Data Vitality

DIAP Rule of Thumb
Circumstantial observation of my email archive, at 272MBytes, having never deleted an email permanently and the file, ../mail, has been in use for 4 years. During this time my available xDSL line Bandwidth has increased, 2004 500MBits/sec to 1GBit/sec, 2008 1GBit/sec to 6GBits/Sec this is about 150% yearly increase whereas my mailbox has increased yearly by about 50%. It is this difference which DIAP attempts to use classing my email record as ‘mission critical’. Other record types will increase at different rates, as will bandwidth depending on location, but probably less than the average yearly bandwidth increase. This idea needs expanding but forms the foundation for the usefulness of DIAP, describing a DIAP rule of thumb. DIAP can also be viewed as a technique.
A pilot survey was run between June 08 and Aug 08 on Hampshire Lug ML named:- ‘[Hampshire] [OT] Identifying the importance and value of data’. This form the basis of a decision matrix tool to help DIAP ® users select data to use in DIAP ® system.Question 2)

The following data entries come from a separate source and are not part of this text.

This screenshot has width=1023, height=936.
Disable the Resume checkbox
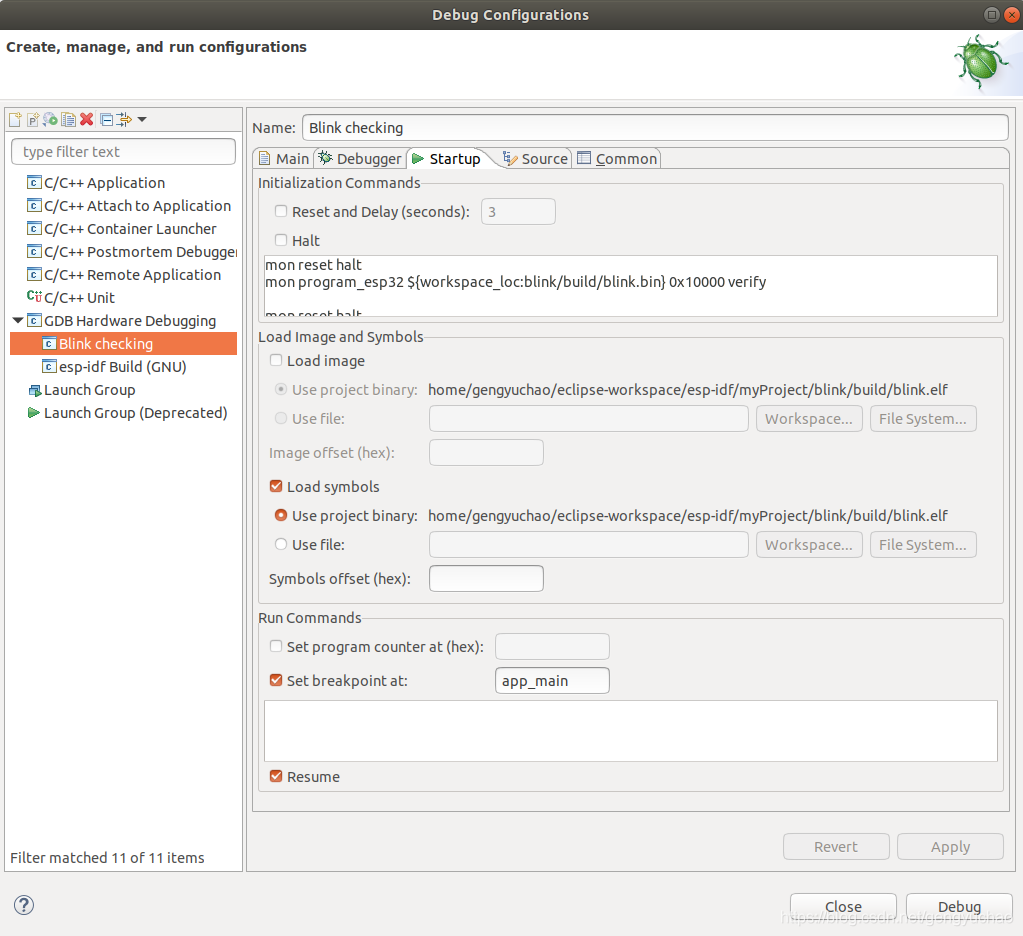[275, 776]

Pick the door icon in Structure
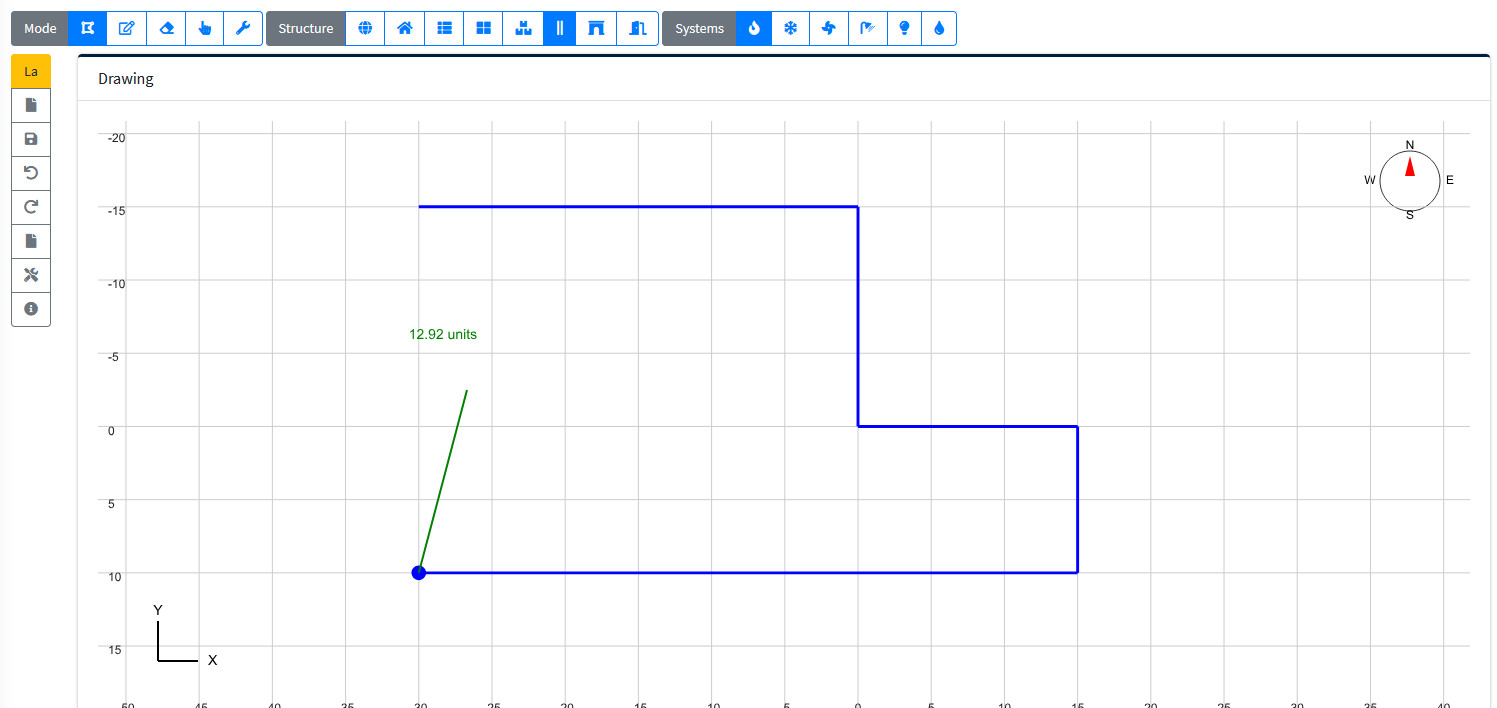[638, 28]
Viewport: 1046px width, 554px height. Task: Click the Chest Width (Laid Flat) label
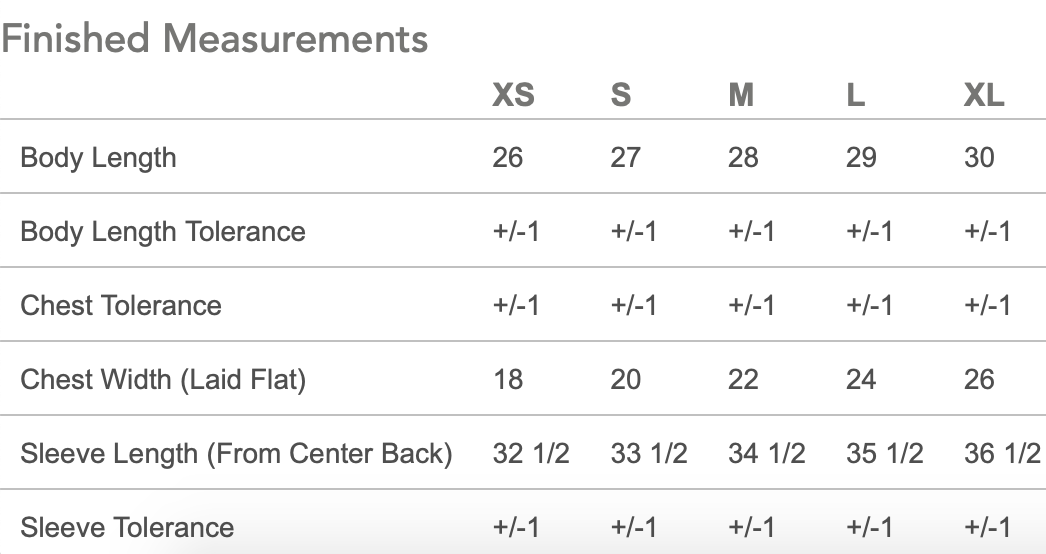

“Following on from a survey I posted back in June, see below, designed to help make decisions about data vitality and importance to individuals and organisations, as well as find out a little bit more about the relationship between the importance of data types and their size, I have some results to publish. The survey was exclusive to Hants Lug and deliberately kept low key and has been a very useful exercise even though the number of participants has been relatively small – but very good for such a small readership, quality not quantity.

Thanks to those that took part and those that provided feedback and constructive criticism also thanks to HL ML readers for living with the thread. I will now design a new survey with some sort of incentive and float this to a much larger audience. The results I have are enough to incorporate a DIAP (R) decision matrix on the project website.

6 Participants:

Question 1)

Rate FIVE of these DATA TYPES if they were lost completely how best describes the effect to your users (and or yourself) organisation or home occupants.

Results:

*total damage – cost crippling – traumatic

2 [participants specified] Documents
1 Presentations
1 Photographs
1 Email boxes on a server
2 Code repository
1 Website code

*massive damage – high cost – devastating

1 Spreadsheets
1 .txt files
1 Email boxes on a server

*major damage – very costly – extremely upsetting

1 pdf documents
1 Photographs

*significant damage – significant cost – very upsetting

1 Spreadsheets
2 Accounting Software data
1 Photographs
1 server configuration files
1 music files
1 Virtual machine images

*damage – expensive – annoying

1 Documents
1 pdf documents
1 MS .pst file
1 Email boxes on a server
1 music files
1 ISO images
1 Virtual machine images
1 Code repository

Size the FIVE choices you made in the previous question

Results:

1 MB         100 MB        8 items
>100 MB  500 MB        1 item
>500 MB   1 GB            8 items
>1 GB       10 GB          8 items
>10 GB     50 GB          0 items
>50 GB     100 GB        2 items
>100 GB                        1 item

So from just this small pilot survey I can deduce qualitatively with reasonable certainly that importance of data, subjective to the individual or organisation, does not depend heavily on the data type.

That importance of data in relation to file size is loosely inversely proportional. So the most important files are generally the smallest in size. This is very encouraging information for the DIAP (R) project.

Thanks again to readers and participants.”